R can't find missing / blank rows in a char column

512 views Asked by At

There is a char format column in my dataset named start_station_name with some missing values, so I'm trying to remove all rows having a blank / NA value.

However I know that there are more than 7000 rows with no value for the column start_station_name, when I try to remove blank rows, R can't find them and only removes 50 rows:

SD_cleaned <- drop_na(SD) 

Here is a sample of the dataset:

ride_id bike_type start_station_name
273C6C2B99EBAC32 electric_bike
7AB7965997435172 electric_bike Rush St & Superior St
D6C2BC6711446FB5 electric_bike
C2433C9CF5941BBF electric_bike Rush St & Superior St
... ... ...

I've also tried wit na.omit() or is.na(), but I had the same result.

Thanks for any feedback ️

1

There are 1 answers

1
akrun On

drop_na only removes the NA rows.

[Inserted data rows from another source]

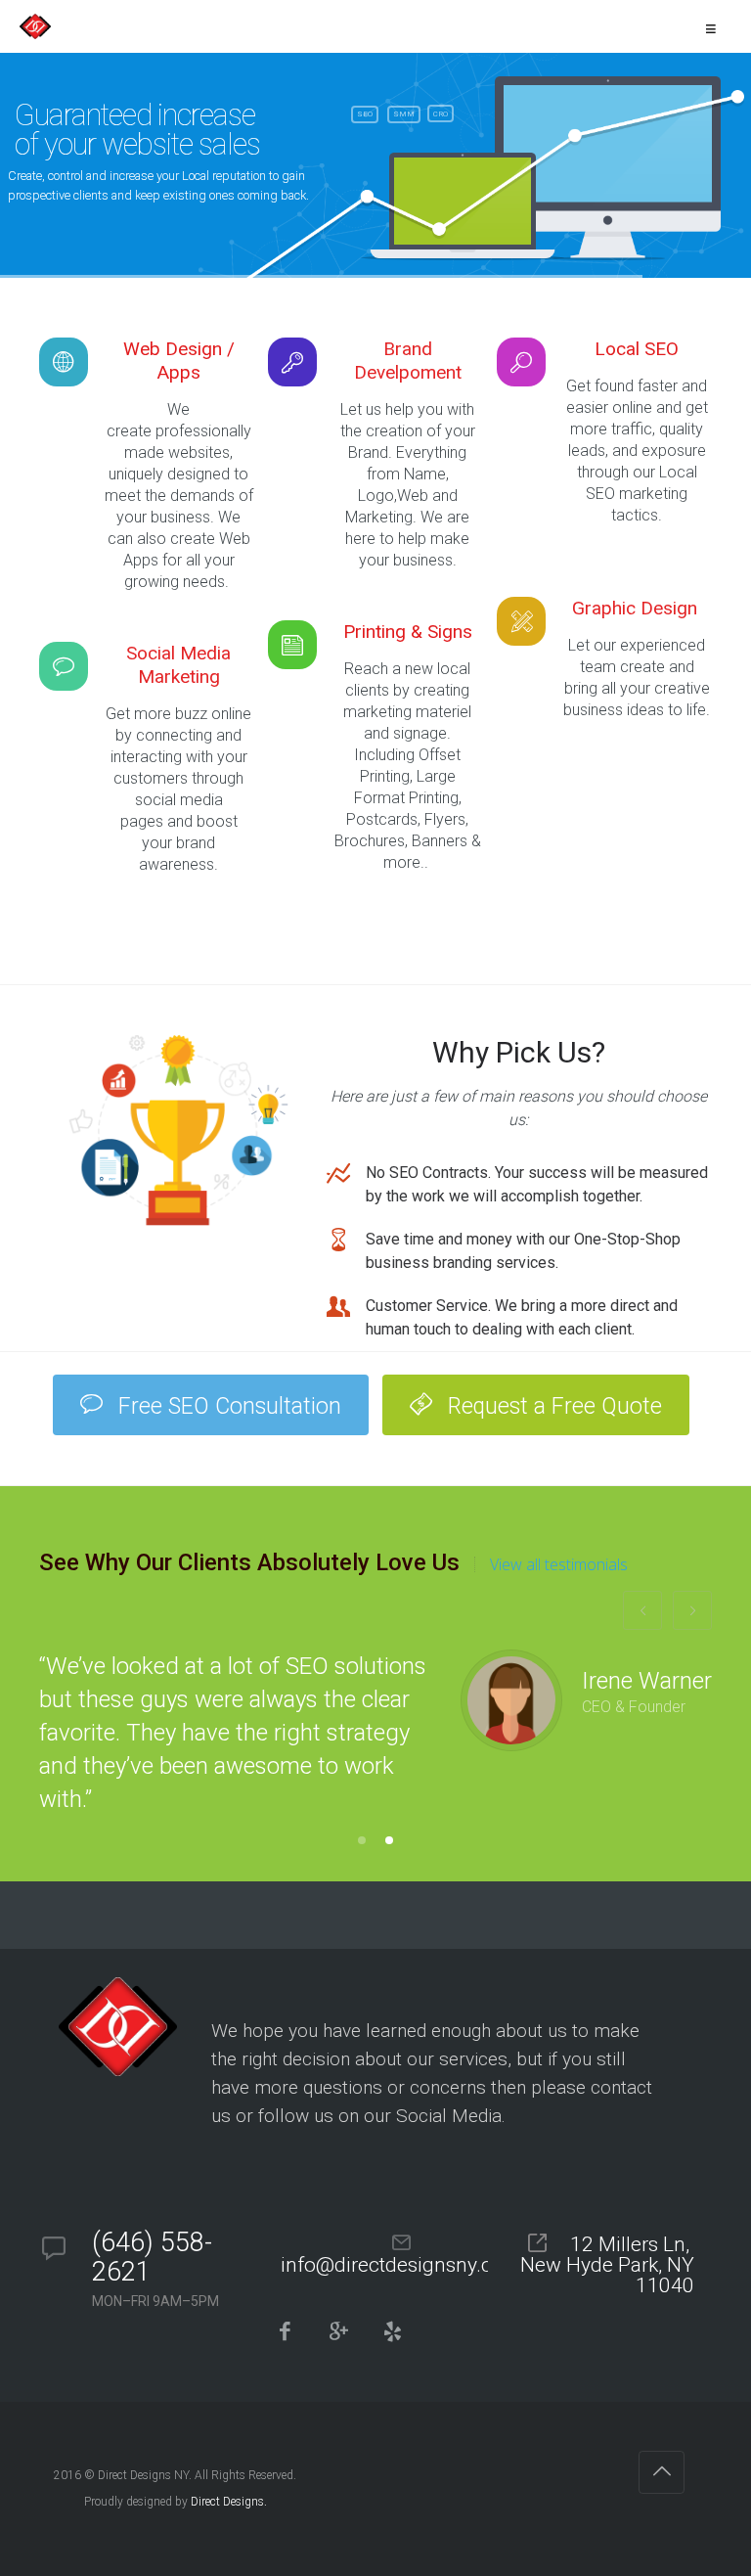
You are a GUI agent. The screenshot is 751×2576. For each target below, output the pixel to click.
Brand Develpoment (408, 361)
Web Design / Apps (179, 361)
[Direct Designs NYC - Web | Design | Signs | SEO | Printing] (35, 26)
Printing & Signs (407, 631)
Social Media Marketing (178, 665)
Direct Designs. (229, 2501)
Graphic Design (637, 608)
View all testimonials (559, 1564)
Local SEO (637, 349)
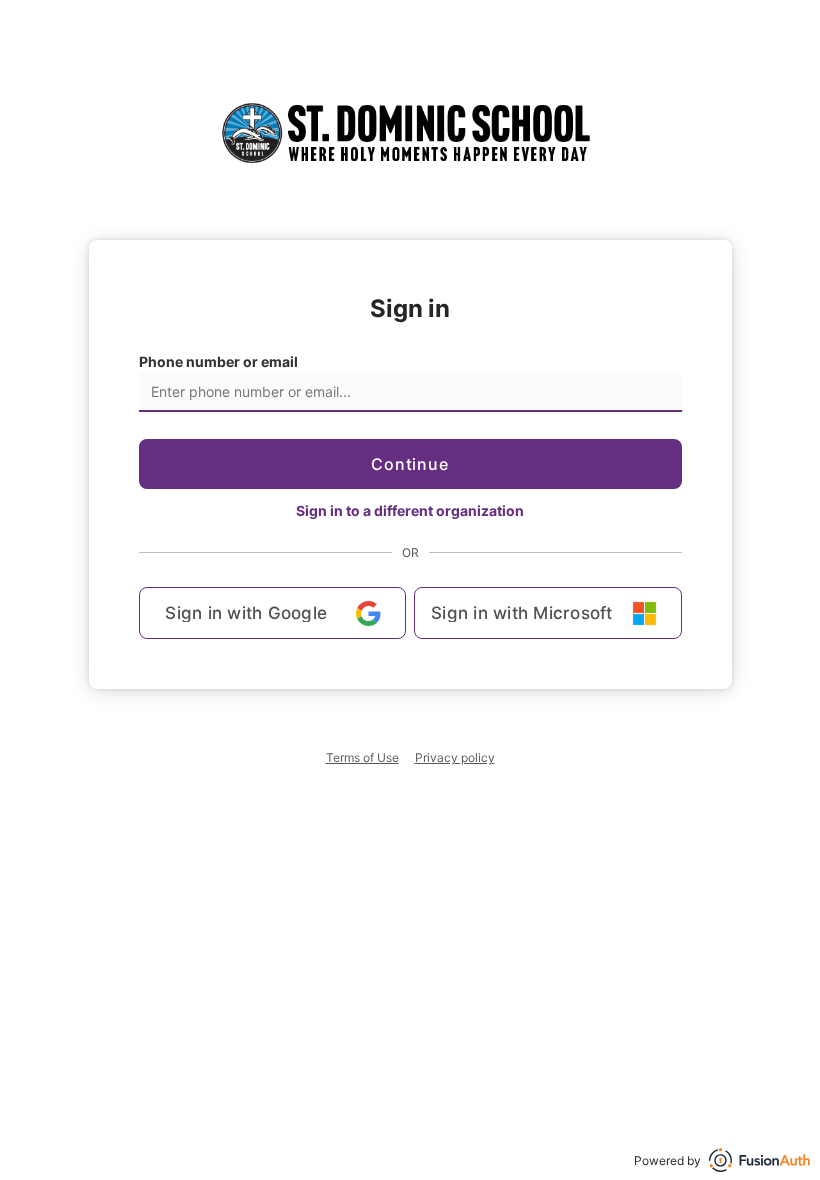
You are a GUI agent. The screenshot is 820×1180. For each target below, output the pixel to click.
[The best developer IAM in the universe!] (759, 1160)
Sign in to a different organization (410, 510)
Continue (409, 464)
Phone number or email (218, 361)
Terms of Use (362, 757)
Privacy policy (455, 757)
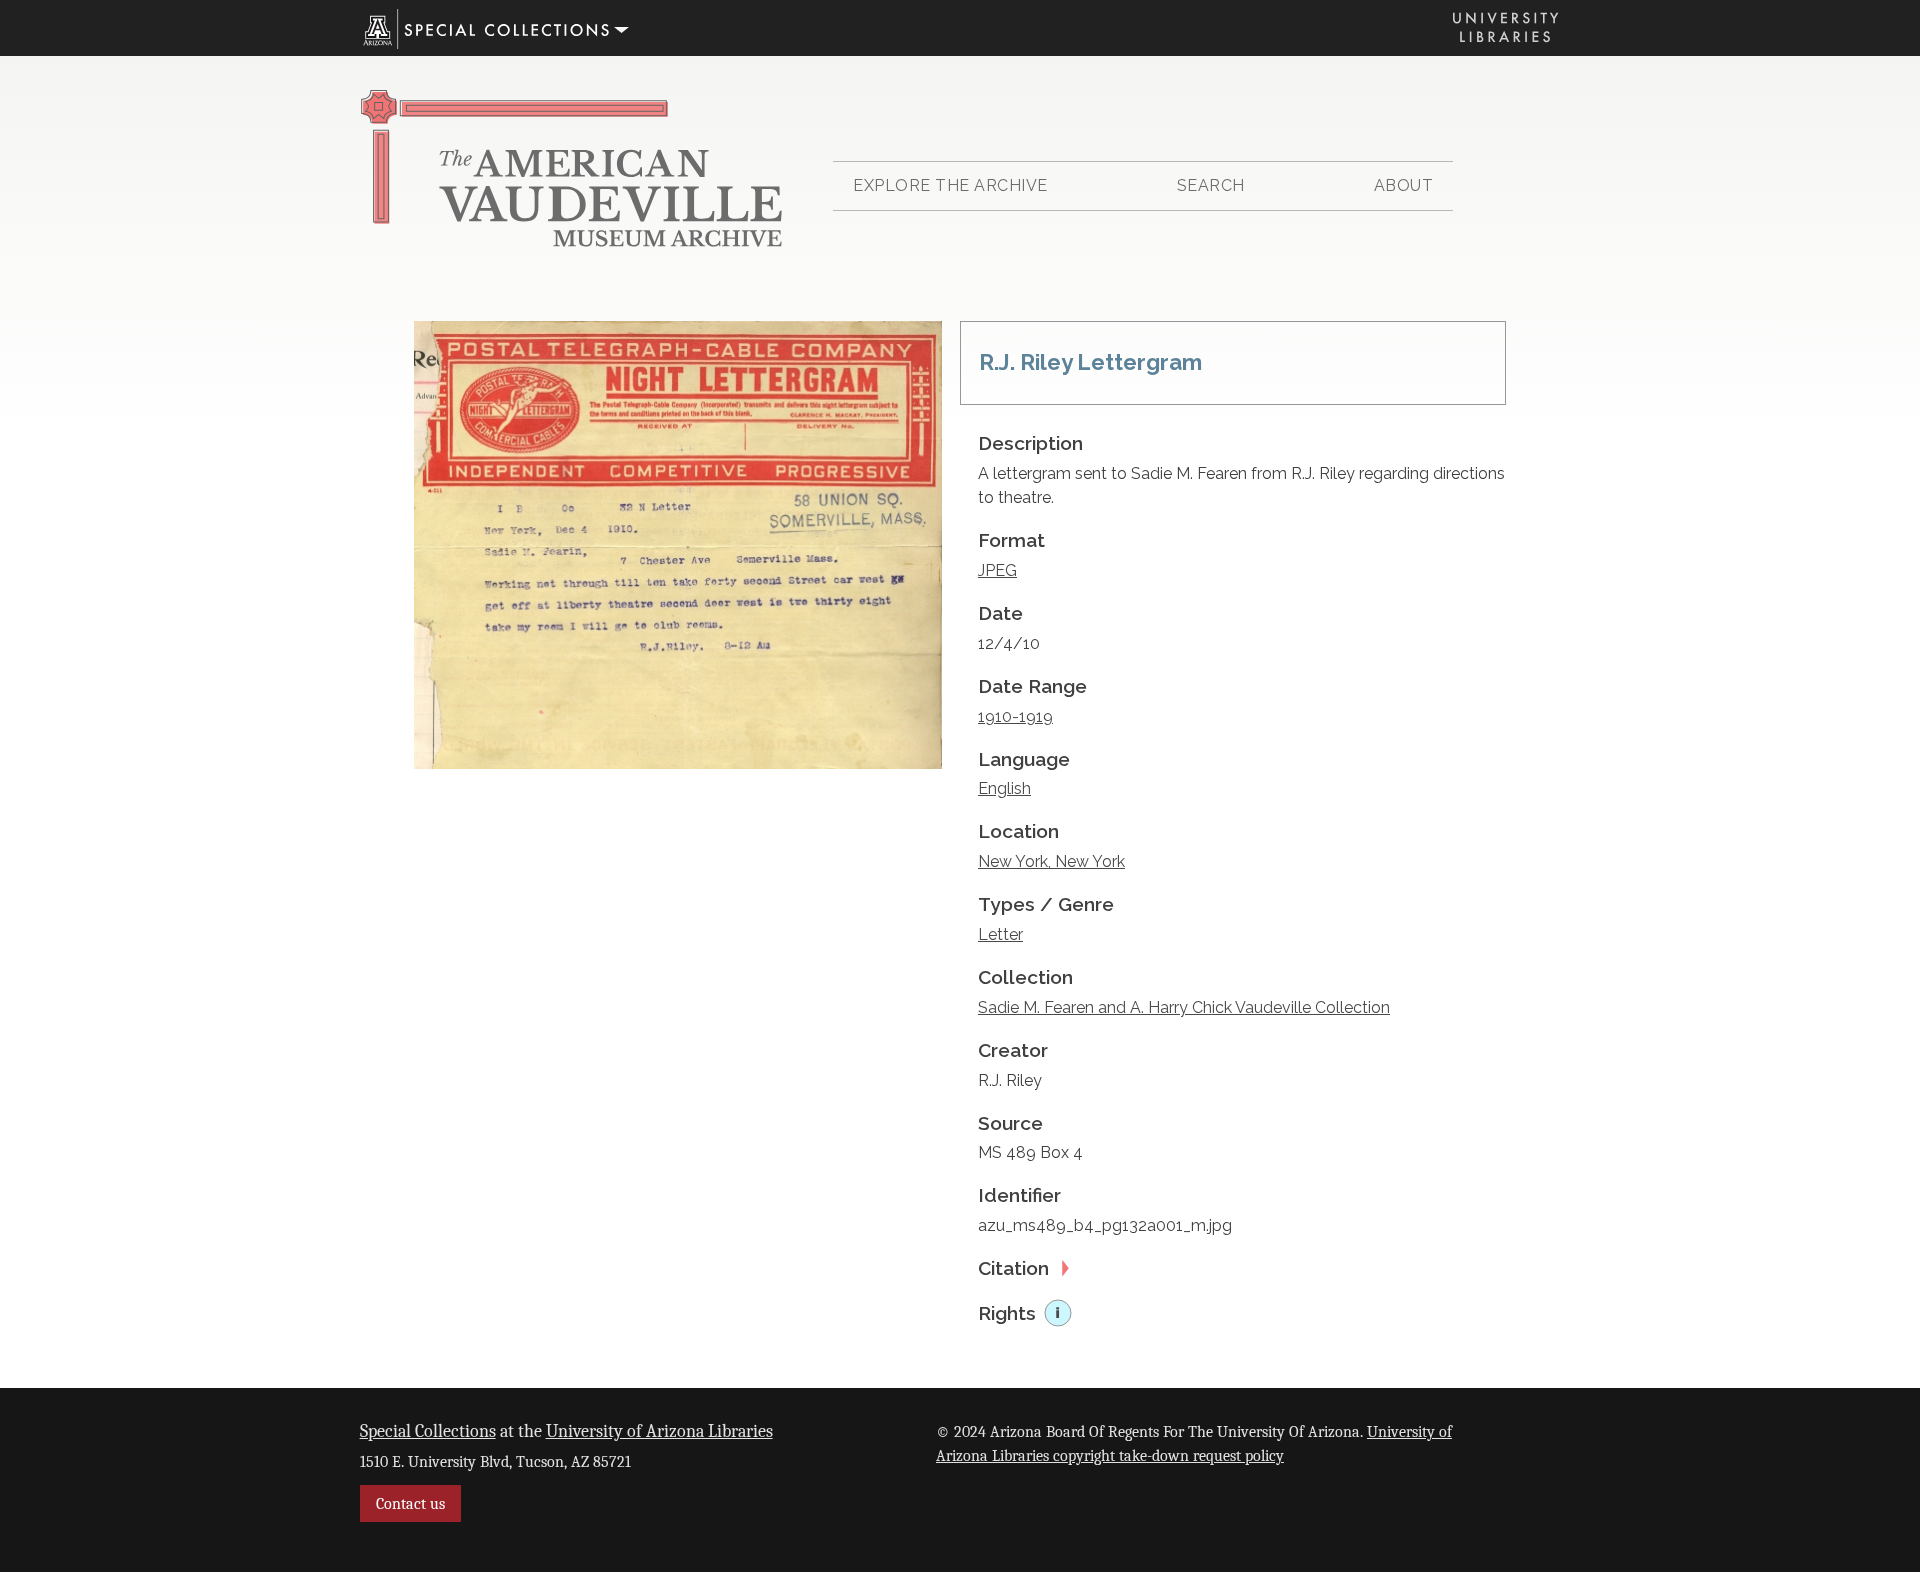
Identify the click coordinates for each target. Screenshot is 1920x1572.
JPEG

If there are blanks ("") convert the blanks to NA before doing the drop_na

library(dplyr)
SD_cleaned <- SD %>%
   na_if("") %>%
   drop_na()

If there are spaces as well, use trimws on each of the columns before converting the blank to NA

SD_cleaned <- SD %>%
     mutate(across(where(is.character), trimws)) %>%
     na_if("") %>%
     drop_na()